## WHAT TO DO
Rewrite the data from its start through the line containing "Looking at the screenshot, I should [x=872, y=359].", inclusive, replacing "Split column" with "Merge columns" and leaving everything else unchanged.

====== AVAILABLE RECORDS ======

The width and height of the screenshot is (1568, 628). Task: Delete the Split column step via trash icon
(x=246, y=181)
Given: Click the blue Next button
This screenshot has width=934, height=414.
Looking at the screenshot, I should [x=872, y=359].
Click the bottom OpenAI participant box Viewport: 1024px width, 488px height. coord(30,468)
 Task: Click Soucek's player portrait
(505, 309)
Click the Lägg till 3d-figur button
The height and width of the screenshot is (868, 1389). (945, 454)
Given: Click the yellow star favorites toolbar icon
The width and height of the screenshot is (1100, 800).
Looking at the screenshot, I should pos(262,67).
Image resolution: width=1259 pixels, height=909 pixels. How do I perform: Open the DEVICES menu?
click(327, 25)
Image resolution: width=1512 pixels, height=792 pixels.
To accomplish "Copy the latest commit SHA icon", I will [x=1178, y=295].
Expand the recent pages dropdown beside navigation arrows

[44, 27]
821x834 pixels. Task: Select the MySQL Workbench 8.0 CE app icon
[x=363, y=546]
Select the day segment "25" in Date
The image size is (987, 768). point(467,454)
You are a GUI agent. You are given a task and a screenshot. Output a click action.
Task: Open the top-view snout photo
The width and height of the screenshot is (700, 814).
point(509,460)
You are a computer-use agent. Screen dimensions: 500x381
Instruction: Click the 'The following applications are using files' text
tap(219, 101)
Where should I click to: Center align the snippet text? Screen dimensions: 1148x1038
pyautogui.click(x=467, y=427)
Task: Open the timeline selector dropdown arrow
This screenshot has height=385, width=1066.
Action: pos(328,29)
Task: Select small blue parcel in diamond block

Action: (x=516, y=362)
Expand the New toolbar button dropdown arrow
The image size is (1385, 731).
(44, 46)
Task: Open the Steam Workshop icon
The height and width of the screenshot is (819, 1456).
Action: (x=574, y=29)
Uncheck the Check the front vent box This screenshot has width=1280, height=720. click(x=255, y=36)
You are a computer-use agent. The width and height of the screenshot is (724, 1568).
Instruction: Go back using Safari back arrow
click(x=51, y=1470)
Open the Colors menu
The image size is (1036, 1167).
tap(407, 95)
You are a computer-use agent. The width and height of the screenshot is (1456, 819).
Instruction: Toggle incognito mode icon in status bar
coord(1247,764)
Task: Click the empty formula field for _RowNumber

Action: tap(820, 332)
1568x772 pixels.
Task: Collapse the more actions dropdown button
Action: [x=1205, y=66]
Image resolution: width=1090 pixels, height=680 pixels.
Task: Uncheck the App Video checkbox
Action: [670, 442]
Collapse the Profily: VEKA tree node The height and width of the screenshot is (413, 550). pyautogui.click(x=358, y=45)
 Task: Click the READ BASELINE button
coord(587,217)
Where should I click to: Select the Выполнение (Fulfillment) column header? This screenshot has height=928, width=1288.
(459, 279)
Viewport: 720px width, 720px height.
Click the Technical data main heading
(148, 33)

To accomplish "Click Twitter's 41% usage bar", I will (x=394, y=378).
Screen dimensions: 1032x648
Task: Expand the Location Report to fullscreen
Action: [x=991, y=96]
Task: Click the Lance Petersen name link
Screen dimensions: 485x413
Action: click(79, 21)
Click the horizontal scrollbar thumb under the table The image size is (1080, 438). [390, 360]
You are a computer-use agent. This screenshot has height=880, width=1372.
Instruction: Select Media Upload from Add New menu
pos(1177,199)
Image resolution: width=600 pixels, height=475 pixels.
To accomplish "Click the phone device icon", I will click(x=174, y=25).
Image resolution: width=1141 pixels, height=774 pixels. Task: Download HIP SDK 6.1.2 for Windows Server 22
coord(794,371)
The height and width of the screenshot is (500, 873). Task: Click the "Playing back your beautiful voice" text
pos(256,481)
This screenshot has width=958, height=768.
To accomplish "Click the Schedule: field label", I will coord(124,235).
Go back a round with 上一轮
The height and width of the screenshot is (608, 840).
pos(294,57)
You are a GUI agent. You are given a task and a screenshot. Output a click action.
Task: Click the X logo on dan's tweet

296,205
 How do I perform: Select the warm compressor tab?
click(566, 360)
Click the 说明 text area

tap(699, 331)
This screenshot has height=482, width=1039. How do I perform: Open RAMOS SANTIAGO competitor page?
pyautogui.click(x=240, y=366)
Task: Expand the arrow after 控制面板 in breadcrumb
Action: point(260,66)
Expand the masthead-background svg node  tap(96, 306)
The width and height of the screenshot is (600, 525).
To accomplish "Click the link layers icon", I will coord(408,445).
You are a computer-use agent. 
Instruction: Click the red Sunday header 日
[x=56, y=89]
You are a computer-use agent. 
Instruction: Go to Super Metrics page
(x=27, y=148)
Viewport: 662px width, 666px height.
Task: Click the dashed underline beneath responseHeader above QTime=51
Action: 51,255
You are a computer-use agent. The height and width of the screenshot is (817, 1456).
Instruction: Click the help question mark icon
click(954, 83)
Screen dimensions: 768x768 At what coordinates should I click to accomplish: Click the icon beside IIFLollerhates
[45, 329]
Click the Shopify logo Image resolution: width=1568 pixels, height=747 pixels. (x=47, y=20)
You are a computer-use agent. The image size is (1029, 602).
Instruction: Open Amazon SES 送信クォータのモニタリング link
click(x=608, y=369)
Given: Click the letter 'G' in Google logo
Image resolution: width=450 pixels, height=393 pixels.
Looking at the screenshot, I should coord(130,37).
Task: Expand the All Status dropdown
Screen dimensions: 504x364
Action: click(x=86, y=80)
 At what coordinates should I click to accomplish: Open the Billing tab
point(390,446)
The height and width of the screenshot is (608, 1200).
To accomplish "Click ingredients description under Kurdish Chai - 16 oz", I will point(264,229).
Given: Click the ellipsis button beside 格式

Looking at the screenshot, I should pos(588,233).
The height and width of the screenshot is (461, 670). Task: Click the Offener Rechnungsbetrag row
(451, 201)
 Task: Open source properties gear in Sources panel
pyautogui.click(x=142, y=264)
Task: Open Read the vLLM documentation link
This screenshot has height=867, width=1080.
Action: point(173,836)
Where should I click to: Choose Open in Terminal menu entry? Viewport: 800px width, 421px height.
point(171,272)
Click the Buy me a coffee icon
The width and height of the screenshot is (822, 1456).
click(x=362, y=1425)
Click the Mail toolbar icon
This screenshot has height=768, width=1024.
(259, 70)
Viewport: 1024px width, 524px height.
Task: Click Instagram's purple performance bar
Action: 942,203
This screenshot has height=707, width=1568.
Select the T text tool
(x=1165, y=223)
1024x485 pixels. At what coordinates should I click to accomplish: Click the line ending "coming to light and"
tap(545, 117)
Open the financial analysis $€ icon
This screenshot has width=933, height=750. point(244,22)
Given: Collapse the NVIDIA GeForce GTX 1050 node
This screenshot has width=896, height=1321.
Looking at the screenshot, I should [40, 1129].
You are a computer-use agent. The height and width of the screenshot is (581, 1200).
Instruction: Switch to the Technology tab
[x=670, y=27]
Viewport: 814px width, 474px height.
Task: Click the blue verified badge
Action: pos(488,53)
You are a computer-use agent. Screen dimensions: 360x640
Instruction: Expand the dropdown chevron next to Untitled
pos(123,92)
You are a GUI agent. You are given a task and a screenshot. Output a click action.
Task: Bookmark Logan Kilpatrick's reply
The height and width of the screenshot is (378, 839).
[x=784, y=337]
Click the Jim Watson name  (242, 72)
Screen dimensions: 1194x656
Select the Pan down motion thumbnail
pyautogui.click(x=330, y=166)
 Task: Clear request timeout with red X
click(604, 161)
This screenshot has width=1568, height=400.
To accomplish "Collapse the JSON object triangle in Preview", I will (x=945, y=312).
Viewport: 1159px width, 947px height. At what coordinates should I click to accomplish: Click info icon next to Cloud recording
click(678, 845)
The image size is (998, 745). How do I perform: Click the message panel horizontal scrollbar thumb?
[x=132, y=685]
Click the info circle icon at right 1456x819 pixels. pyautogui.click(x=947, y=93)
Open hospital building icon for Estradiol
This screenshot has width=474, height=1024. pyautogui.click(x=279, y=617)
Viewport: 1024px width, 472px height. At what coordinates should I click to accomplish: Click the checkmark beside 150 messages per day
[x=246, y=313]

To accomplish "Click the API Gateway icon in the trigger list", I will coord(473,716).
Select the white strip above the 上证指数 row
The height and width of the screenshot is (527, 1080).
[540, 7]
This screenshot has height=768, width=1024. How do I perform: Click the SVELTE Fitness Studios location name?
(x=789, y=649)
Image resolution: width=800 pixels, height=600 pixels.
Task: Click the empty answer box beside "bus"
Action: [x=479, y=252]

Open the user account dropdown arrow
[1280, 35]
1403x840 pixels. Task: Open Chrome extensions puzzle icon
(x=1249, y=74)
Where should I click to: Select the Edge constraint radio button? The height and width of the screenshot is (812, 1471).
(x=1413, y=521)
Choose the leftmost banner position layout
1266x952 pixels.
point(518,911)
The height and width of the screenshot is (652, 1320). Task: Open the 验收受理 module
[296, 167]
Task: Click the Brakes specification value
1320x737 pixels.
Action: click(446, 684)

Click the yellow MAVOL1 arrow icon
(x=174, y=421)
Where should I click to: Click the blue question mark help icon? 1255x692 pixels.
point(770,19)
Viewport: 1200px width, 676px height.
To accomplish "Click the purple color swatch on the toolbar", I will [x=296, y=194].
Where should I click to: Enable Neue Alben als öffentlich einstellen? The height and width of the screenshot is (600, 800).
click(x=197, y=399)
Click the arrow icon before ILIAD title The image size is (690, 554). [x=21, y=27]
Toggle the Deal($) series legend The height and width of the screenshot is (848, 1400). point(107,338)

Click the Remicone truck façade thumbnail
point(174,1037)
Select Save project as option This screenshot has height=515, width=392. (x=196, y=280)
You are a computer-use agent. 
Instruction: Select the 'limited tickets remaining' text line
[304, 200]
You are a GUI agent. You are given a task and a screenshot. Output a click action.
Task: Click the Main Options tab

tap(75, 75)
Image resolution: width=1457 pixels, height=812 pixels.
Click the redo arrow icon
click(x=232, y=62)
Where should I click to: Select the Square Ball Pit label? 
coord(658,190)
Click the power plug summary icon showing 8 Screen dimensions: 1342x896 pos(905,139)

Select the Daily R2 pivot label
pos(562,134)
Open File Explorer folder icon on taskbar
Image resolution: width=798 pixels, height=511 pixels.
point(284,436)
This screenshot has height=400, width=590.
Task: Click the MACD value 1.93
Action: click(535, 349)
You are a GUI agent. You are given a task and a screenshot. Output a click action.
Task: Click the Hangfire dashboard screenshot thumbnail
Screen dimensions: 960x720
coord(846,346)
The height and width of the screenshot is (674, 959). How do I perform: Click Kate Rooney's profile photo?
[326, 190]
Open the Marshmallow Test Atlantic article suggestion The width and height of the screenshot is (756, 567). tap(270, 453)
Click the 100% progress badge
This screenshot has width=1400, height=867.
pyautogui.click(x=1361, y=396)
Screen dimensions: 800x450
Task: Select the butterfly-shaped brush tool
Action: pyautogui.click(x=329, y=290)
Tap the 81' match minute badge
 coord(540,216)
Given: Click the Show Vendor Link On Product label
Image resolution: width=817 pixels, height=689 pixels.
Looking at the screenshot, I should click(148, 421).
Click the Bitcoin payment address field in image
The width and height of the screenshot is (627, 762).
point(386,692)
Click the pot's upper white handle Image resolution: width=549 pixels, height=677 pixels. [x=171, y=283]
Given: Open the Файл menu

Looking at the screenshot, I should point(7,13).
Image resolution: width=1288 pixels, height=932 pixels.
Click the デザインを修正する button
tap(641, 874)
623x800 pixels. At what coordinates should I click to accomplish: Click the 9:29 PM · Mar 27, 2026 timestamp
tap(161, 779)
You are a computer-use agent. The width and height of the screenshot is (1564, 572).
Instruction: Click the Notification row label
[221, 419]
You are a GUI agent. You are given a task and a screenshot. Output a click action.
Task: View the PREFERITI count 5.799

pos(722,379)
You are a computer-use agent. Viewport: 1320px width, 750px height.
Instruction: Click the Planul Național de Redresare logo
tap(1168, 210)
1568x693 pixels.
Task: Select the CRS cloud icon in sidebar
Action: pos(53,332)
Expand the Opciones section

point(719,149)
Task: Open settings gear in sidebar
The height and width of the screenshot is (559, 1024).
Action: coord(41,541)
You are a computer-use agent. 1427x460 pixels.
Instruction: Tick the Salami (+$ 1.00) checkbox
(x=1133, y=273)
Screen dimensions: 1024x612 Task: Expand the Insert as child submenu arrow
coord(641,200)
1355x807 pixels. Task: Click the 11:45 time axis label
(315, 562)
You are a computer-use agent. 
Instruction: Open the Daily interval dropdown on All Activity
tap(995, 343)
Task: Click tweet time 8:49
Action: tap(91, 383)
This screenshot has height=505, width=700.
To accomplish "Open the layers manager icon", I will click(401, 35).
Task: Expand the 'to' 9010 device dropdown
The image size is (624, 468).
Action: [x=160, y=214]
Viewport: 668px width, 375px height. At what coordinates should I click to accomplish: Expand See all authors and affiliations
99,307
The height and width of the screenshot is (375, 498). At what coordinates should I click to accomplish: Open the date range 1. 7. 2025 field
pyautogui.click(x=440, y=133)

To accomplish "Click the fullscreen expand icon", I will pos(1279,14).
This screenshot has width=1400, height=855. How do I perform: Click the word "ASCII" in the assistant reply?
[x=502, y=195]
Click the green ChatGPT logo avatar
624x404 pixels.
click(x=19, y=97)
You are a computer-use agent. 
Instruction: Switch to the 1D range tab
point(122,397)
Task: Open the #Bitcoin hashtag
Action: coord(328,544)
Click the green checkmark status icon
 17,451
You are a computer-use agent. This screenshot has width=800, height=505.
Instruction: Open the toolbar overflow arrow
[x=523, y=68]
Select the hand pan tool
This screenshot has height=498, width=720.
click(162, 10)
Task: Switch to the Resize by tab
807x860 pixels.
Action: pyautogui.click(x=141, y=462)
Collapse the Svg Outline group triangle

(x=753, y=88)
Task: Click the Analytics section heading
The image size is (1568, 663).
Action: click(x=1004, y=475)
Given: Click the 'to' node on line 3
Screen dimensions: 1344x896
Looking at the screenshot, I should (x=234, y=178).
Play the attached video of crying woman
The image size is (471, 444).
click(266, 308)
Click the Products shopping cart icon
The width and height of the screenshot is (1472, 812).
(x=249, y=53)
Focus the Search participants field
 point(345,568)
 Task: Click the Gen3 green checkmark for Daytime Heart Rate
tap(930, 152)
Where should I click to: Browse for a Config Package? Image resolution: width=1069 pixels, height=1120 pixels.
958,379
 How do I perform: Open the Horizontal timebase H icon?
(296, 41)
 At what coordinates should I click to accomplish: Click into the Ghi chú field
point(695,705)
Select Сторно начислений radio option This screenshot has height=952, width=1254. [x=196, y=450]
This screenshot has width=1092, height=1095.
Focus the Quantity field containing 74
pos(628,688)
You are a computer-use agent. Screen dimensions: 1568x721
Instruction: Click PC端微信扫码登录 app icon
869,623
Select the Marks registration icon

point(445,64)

======

## EXERCISE OUTPUT
The width and height of the screenshot is (1568, 628). Task: Delete the Merge columns step via trash icon
(x=246, y=181)
Given: Click the blue Next button
This screenshot has width=934, height=414.
Looking at the screenshot, I should [x=872, y=359].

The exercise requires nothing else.